La ministre du Dévelop-pement durable, de l'Environnement et des Parcs, Line Beauchamp, a entre les mains un rapport de situation objectif et complet. Plus personne ne peut plus contredire le dernier opérateur sous bail, André L'Espérance, à l'effet que la station touristique n'est plus viable sur le modèle actuel.
La Société d'établissement de plein air du Québec (Sépaq n'a pas réussi à renverser la tendance depuis qu'elle a reçu du gouvernement un mandat de gestion intérimaire, qu'elle délègue à un mandataire privé. La saison d'octobre 2007 à mai 2008 a été déficitaire et la Sépaq a accepté pour la période du 1er juin 2008 au 30 mai 2009 un budget anticipant des pertes d'exploitation.
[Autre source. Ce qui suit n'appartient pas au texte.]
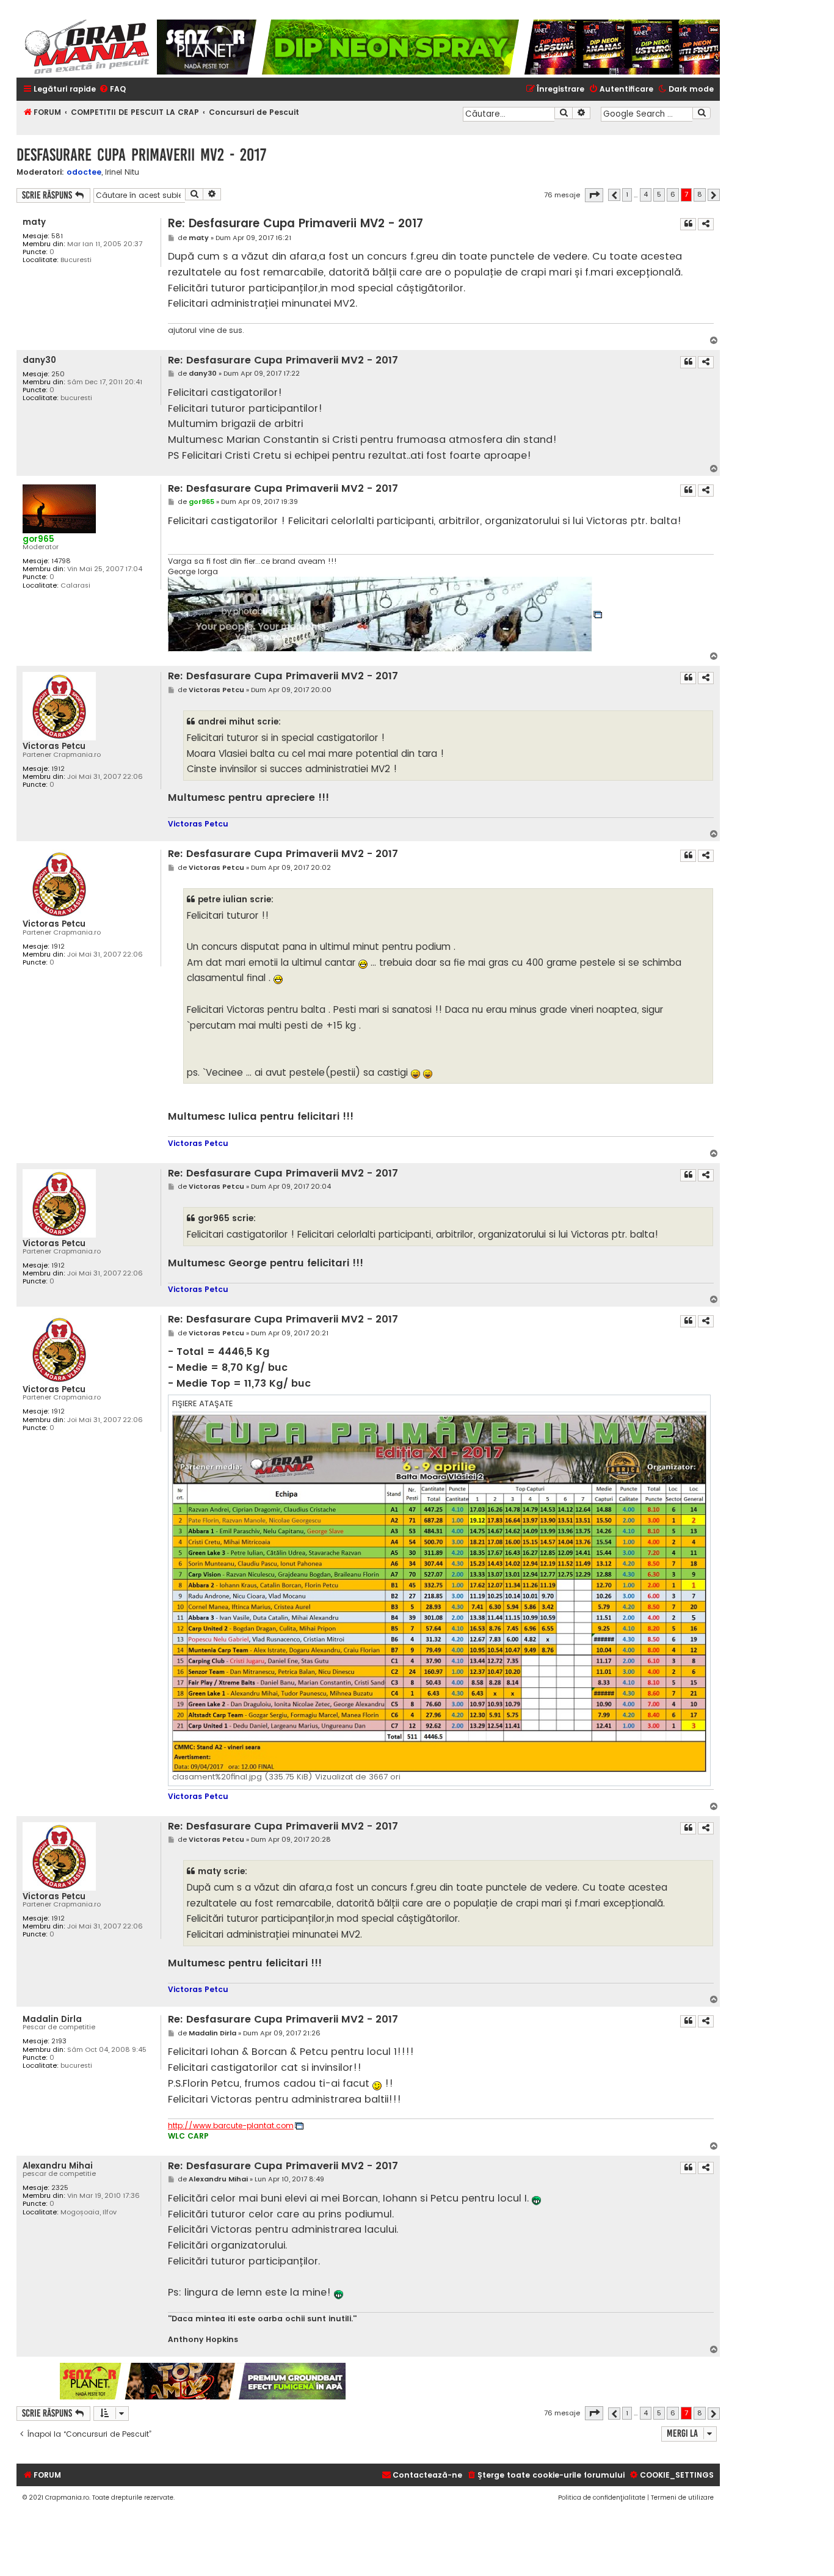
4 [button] (646, 194)
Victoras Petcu (54, 746)
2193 (59, 2041)
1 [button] (627, 194)
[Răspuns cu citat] (688, 224)
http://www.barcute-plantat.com (231, 2126)
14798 (61, 561)
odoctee (84, 172)
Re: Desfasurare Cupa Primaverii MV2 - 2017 (295, 223)
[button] (594, 195)
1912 (58, 769)
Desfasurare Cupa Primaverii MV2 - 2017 (141, 154)
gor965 (38, 539)
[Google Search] (701, 113)
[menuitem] (112, 89)
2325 (59, 2188)
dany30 (39, 360)
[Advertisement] (533, 2381)
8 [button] (699, 194)
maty (34, 222)
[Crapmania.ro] (86, 47)
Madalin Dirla (52, 2019)
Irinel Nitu (122, 172)
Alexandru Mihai (58, 2166)
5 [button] (659, 194)
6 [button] (672, 194)
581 (57, 236)
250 (58, 374)
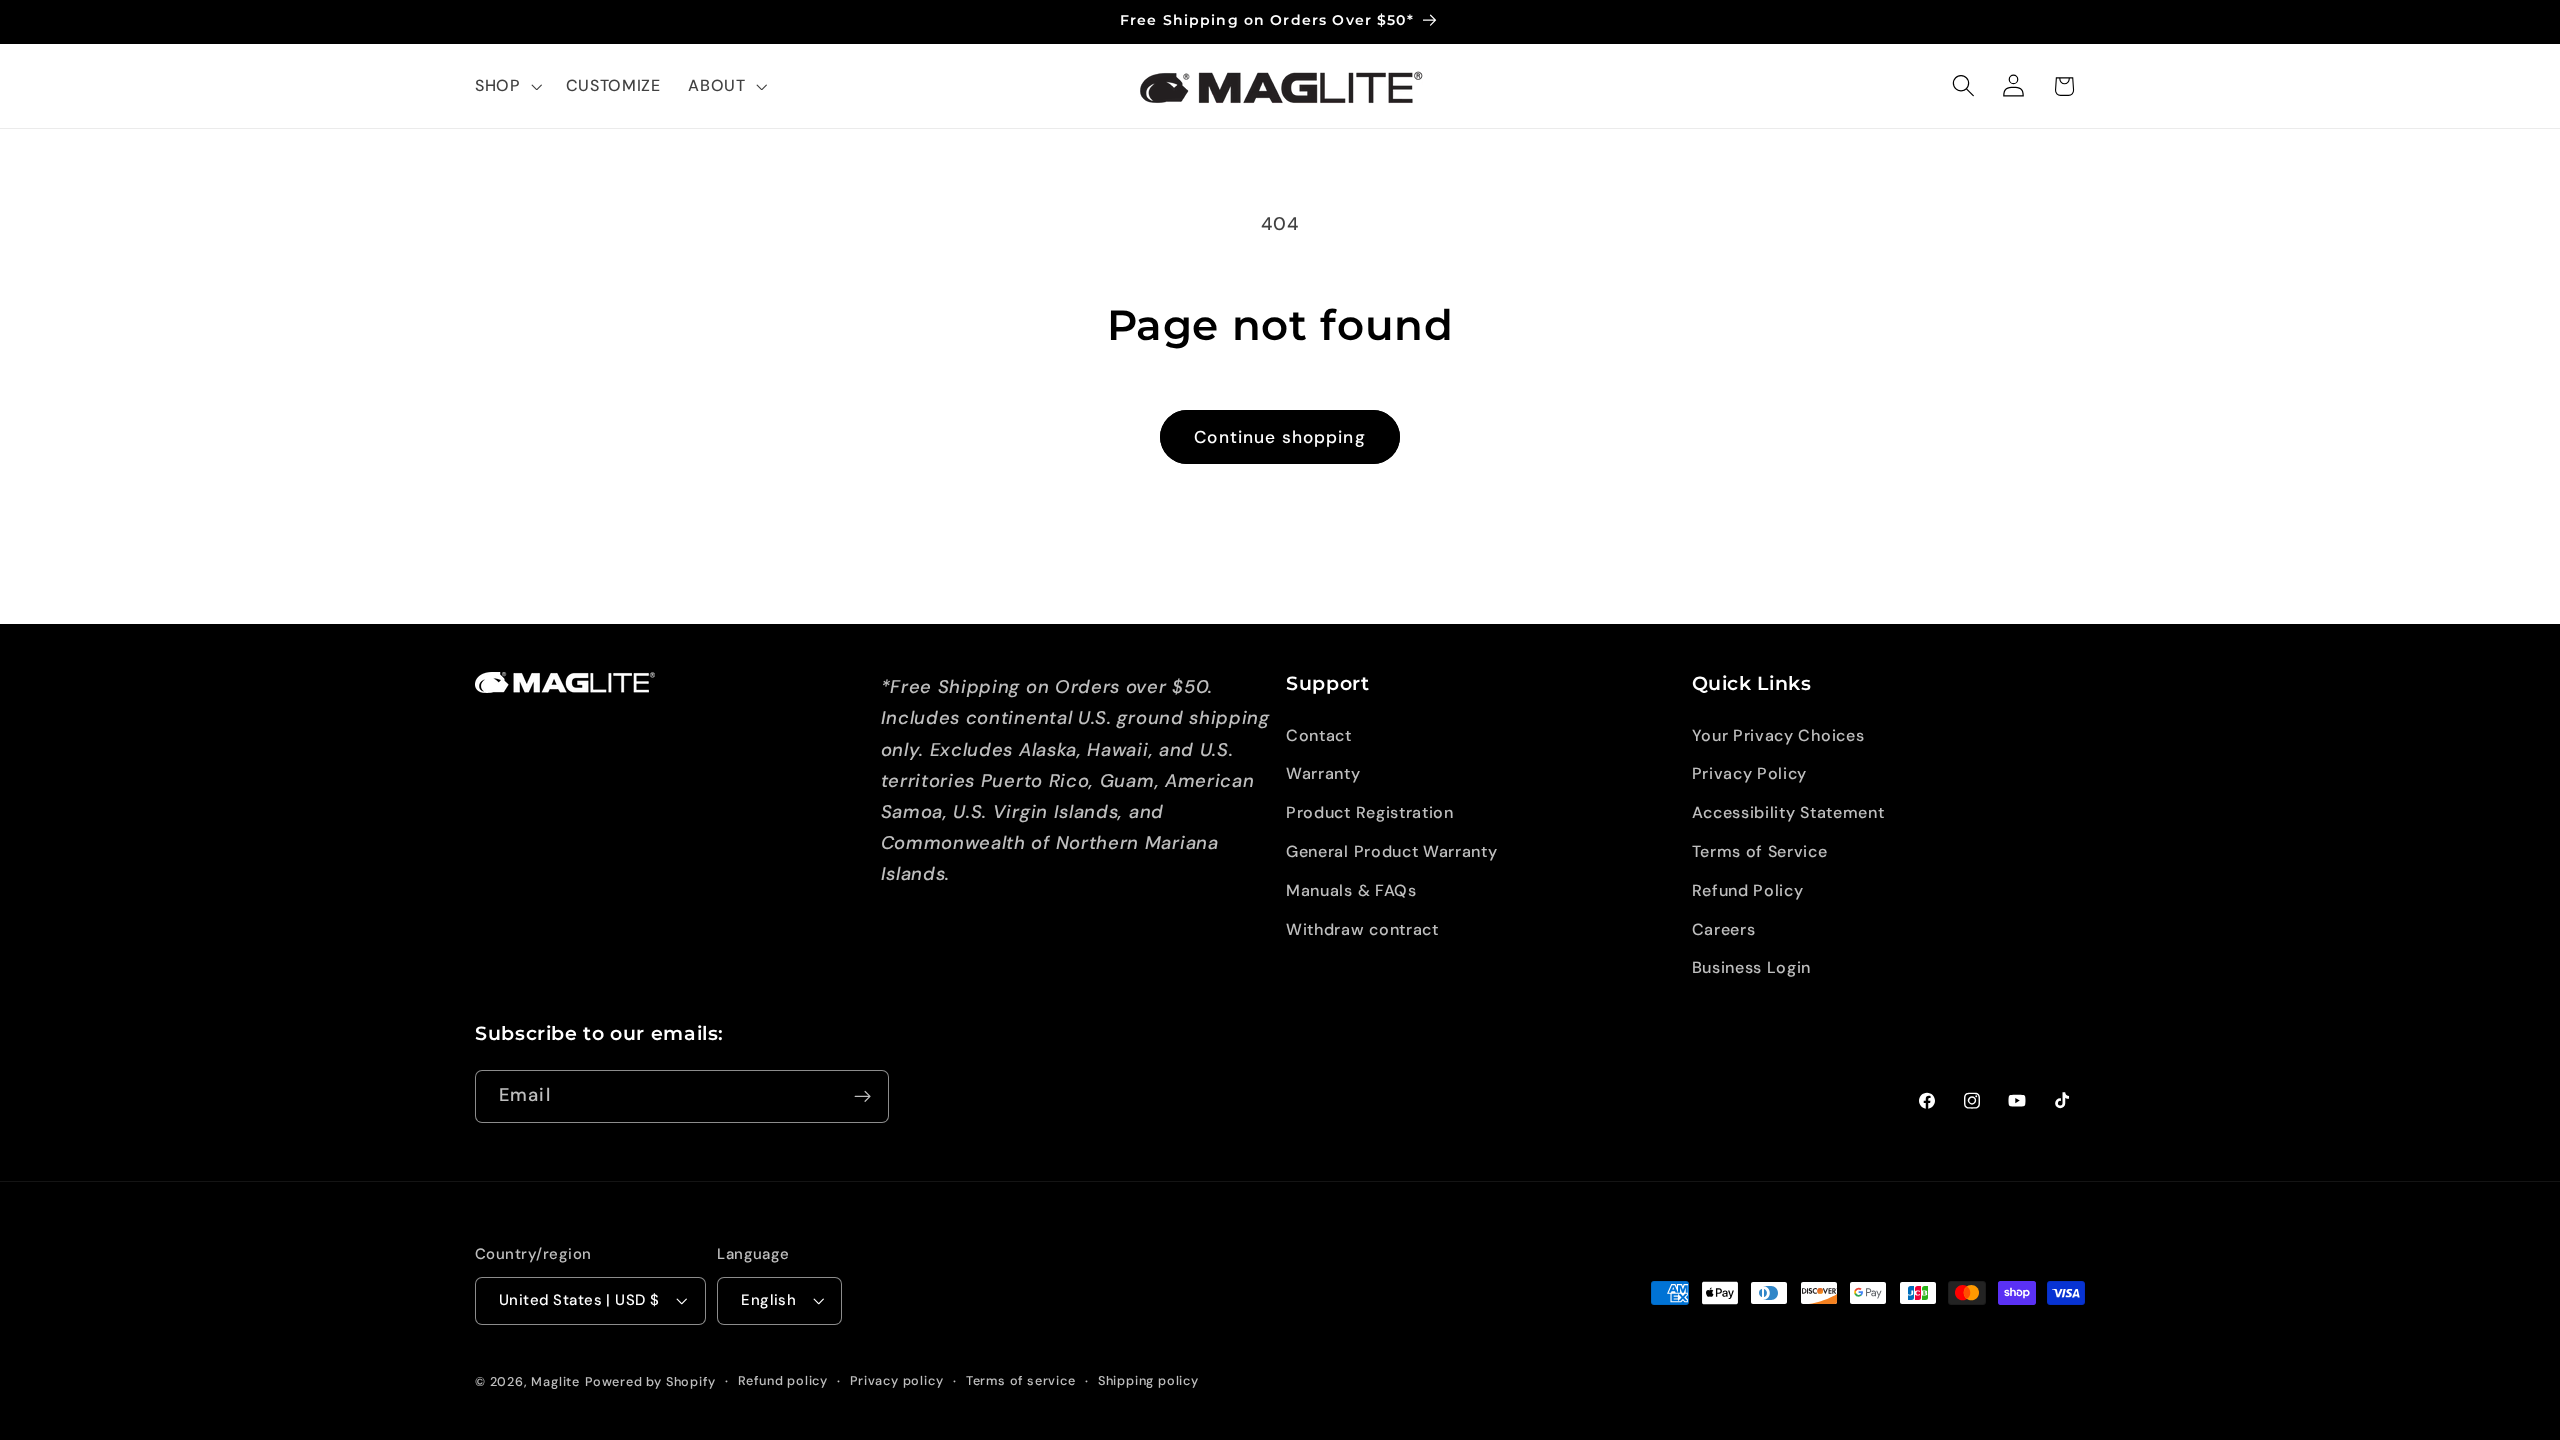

Orford est toujours dans le rouge bien que le prix du billet ait augmenté de 2 $ l'an dernier (de 45 à 47 $ et qu'une majoration semblable ait été appliquée à la billetterie cette année (49 $). La ponction de 2,25 $ par skieur proposée par le comité de relance ne vise d'ailleurs pas à ramener la station au seuil de la rentabilité. Elle représente la somme qui devrait être affectée spécifiquement au remboursement d'un prêt de 11 M $ pour défrayer une partie des coûts de modernisation des équipements.
C'est la quadrature du cercle: sans qualité, pas de skieurs. Sans investissements, Orford va continuer à péricliter, or il n'y a pas moyen de moderniser la montagne sans une tarification adaptée à cette réalité.
Dernier aspect financier, les revenus d'appoint que générerait un développement immobilier à l'extérieur du parc sont estimés au départ à 250 000 $ par année et grimperaient à 400 000 $ à compter de 2014. Par rapport aux revenus globaux de la billetterie, c'est peu mais il s'agirait d'un apport essentiel pour une relance durable.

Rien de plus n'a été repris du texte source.